There's the unfairness. There's also criminal conduct. I just think a judge
is a human being, and he was given that position to use his judgment."
Ms. Pofahl reacts more militantly, and with equal eloquence, to probing
questions about her case. "We can tear this apart and turn this into
something controversial, or we can applaud a rare compassionate gesture,"
she says. "I've been reading in the press how stingy Clinton is. So when do
you applaud something?

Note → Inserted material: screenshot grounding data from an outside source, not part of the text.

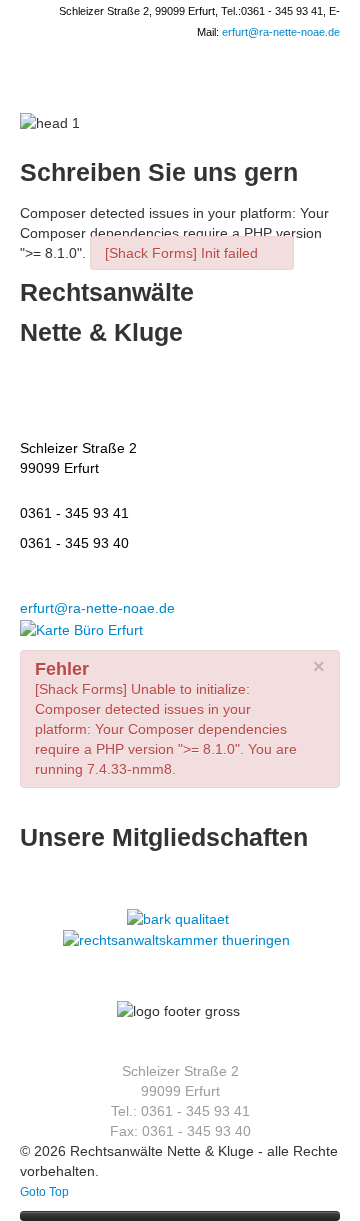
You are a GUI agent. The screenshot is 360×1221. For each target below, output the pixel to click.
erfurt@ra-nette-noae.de (281, 32)
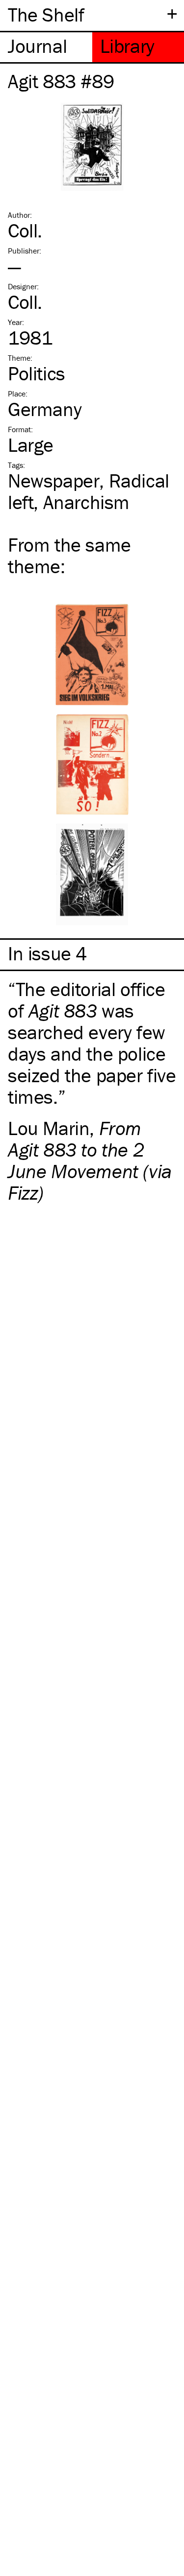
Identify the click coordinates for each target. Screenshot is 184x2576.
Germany (44, 409)
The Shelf (46, 14)
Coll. (25, 230)
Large (30, 445)
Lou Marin (48, 1128)
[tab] (46, 47)
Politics (36, 373)
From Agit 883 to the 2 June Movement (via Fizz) (90, 1160)
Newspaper (53, 480)
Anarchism (86, 502)
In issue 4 (47, 953)
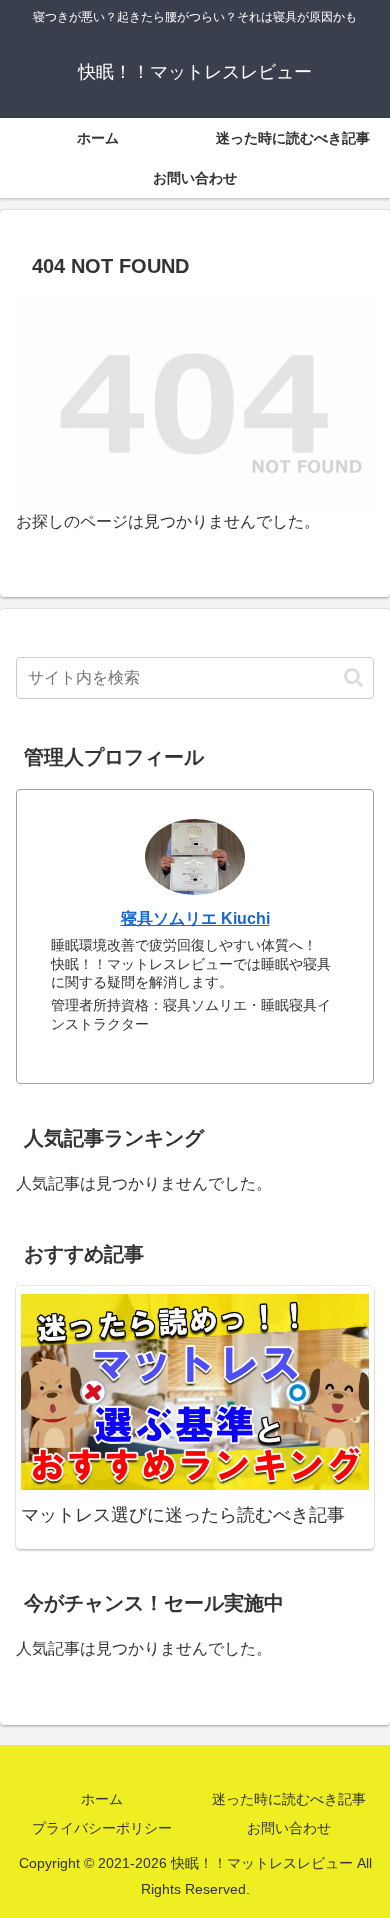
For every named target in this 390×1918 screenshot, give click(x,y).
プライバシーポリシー (102, 1828)
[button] (353, 677)
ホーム (102, 1799)
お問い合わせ (289, 1828)
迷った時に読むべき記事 (289, 1799)
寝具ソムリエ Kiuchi (195, 918)
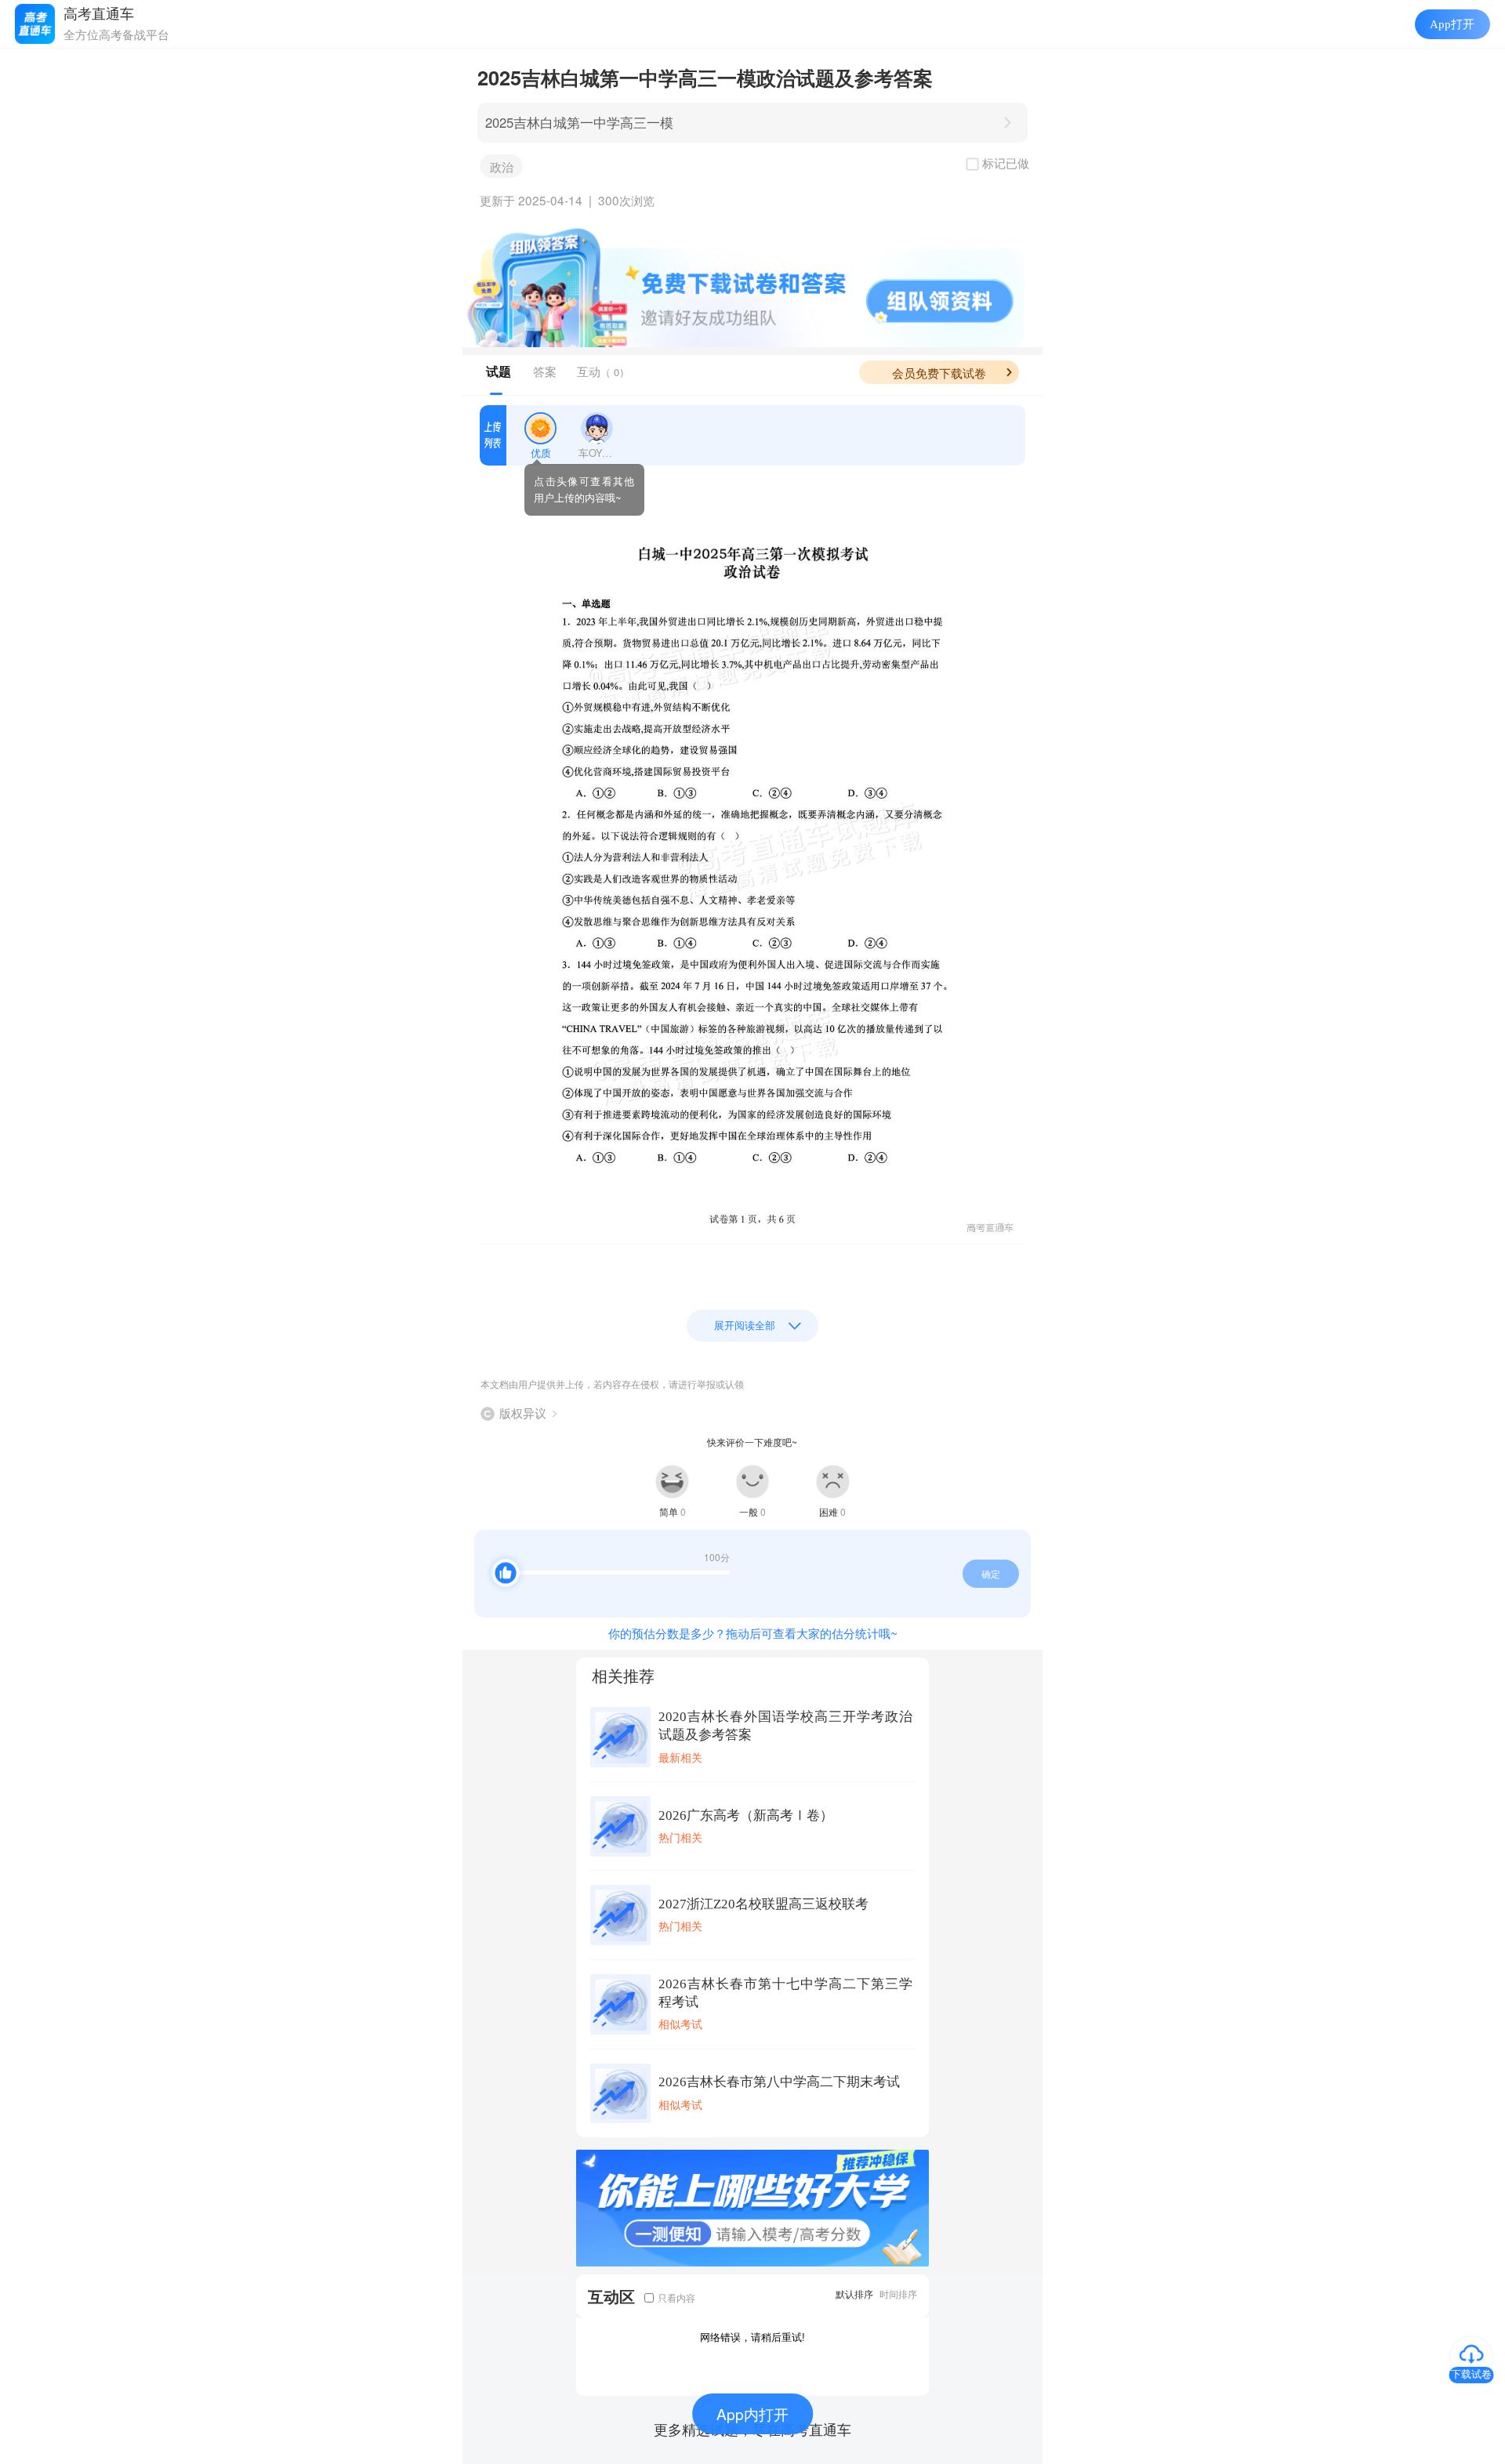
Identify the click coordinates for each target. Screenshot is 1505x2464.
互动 (603, 371)
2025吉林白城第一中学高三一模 (579, 122)
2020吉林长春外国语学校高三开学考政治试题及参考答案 (785, 1725)
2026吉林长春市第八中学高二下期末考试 (779, 2081)
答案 (545, 371)
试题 (498, 371)
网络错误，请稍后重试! (752, 2336)
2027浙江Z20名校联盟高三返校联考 (763, 1904)
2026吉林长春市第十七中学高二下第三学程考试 (785, 1993)
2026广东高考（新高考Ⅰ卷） (745, 1815)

Clinton is damned if you do, damned if you don't."
Ex-Pardon Attorney Margaret Love applauds the president's July clemencies.
Citing the precedent of Gerald Ford's clemency for Vietnam draft dodgers,
she encourages Clinton to undertake at the end of his term a more systematic
clemency -- for instance, for all pre-1994 offenders who would have
qualified for the safety-valve provision of the sentencing guidelines.
"His action sends a signal to the legislature that the drug laws may need to
be reviewed. It also encourages judges and prosecutors to rethink their own
discretionary powers. There's a public perception that there are lots of
people in prison who are doing very long sentences and shouldn't be there.
That perception tended to be confirmed by the applications we received when
I was pardon attorney. The pardon power is the most terrific force for good
we could possibly have, and I'd be thrilled if this means it will be
reestablished in the role the framers thought it would play."